I have a pipeline that's getting a stream of events from PubSub, applying a 1h window and then writing them to a file on Google Cloud Storage. Recently I realised sometimes there are way too many events coming in a 1h window so I also added a trigger that fires if there's more than 100k events sitting in the pane. Now the problem is, the 100k limit is triggered only when a single group inside the window exceeds the number, but not the whole pipeline.
The relevant part of the pipeline looks like this:
PCollection<String> rawEvents = pipeline
.apply("Read PubSub Events",
PubsubIO.readStrings()
.fromSubscription(options.getInputSubscription()));
rawEvents
.apply("1h Window",
Window.<String>into(FixedWindows.of(Duration.standardHours(1))
.triggering(
Repeatedly
.forever(
AfterFirst.of(
AfterPane.elementCountAtLeast(100000),
AfterWatermark.pastEndOfWindow())))
.discardingFiredPanes()
.withAllowedLateness(Duration.standardDays(7),
Window.ClosingBehavior.FIRE_IF_NON_EMPTY)

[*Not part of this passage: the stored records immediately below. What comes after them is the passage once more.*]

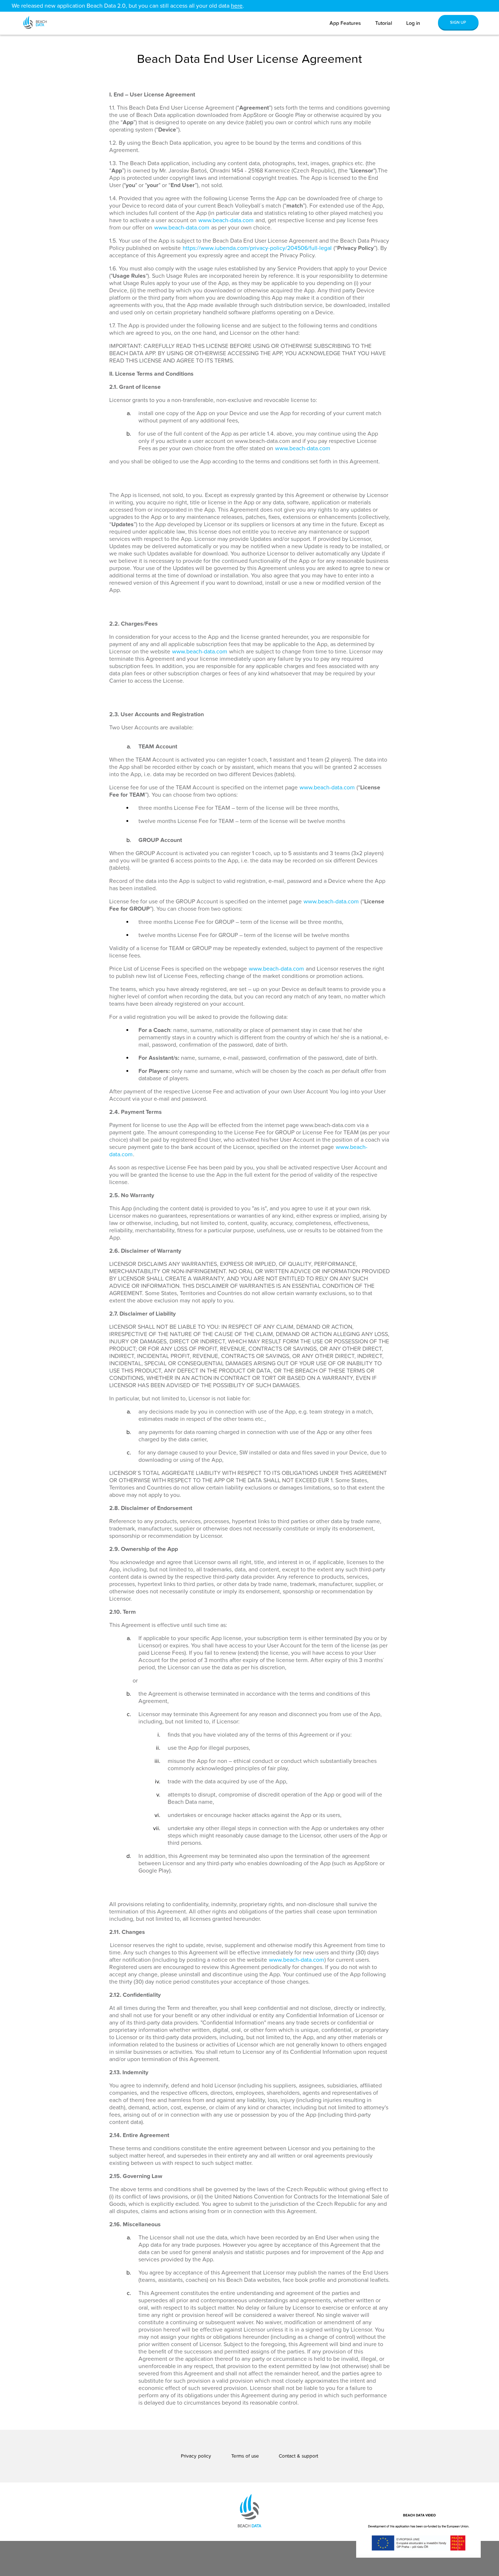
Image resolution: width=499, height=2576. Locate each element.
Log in (413, 23)
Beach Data (39, 18)
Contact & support (298, 2456)
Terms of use (245, 2456)
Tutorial (383, 23)
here (237, 6)
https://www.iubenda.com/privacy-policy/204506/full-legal (257, 248)
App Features (345, 23)
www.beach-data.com (226, 220)
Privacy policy (196, 2456)
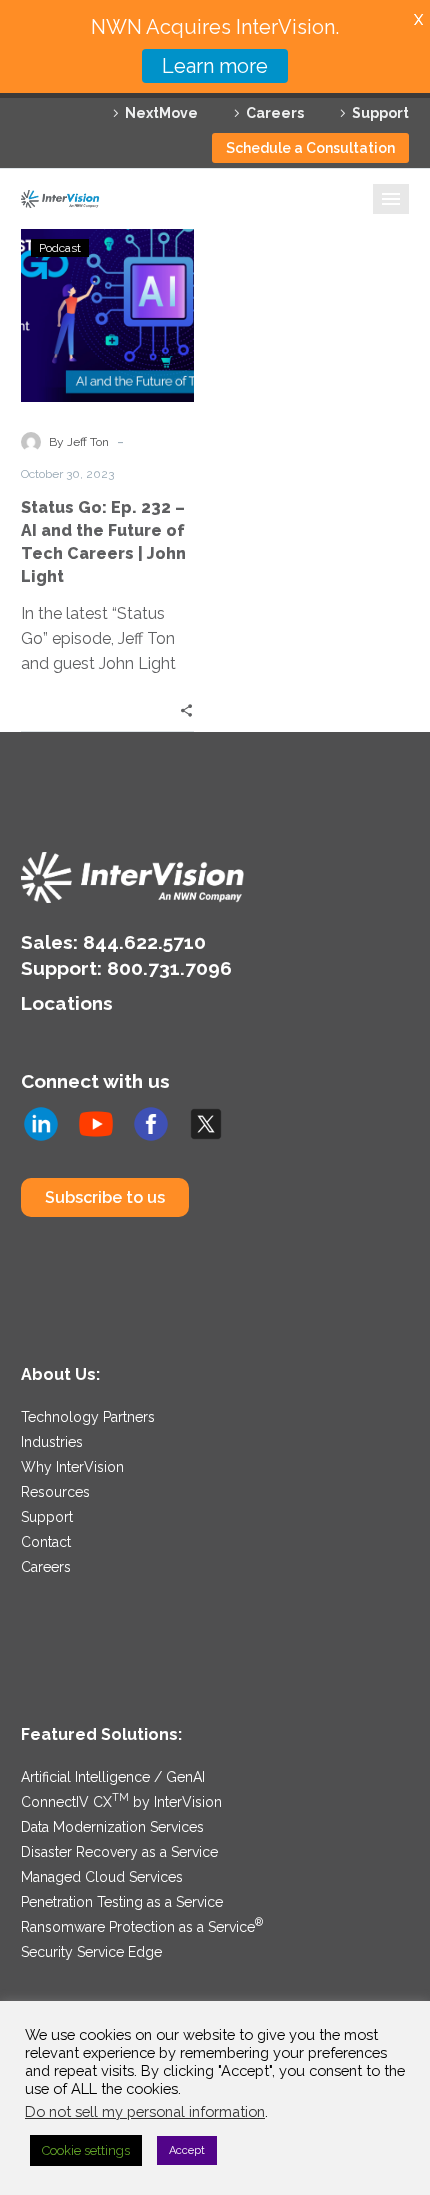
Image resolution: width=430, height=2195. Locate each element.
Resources (55, 1492)
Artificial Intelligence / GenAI (113, 1777)
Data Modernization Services (112, 1827)
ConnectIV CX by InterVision (121, 1802)
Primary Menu (391, 199)
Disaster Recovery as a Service (119, 1852)
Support (380, 113)
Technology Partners (88, 1417)
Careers (275, 113)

.withOnTimeBehavior(Window.OnTimeBehavior.FIRE_IF_NON_EMPTY))
.apply("Write File(s)", new WriteFiles(options, new EventPartitioner()));
The WriteFiles
component is a PTransform
that expands to FileIO.Write
and it is grouping the elements by a key.
How would I make it so that the window will trigger after there's a total of 100k events sitting in the pipeline and not 100k events for a specific group? Thanks in advance!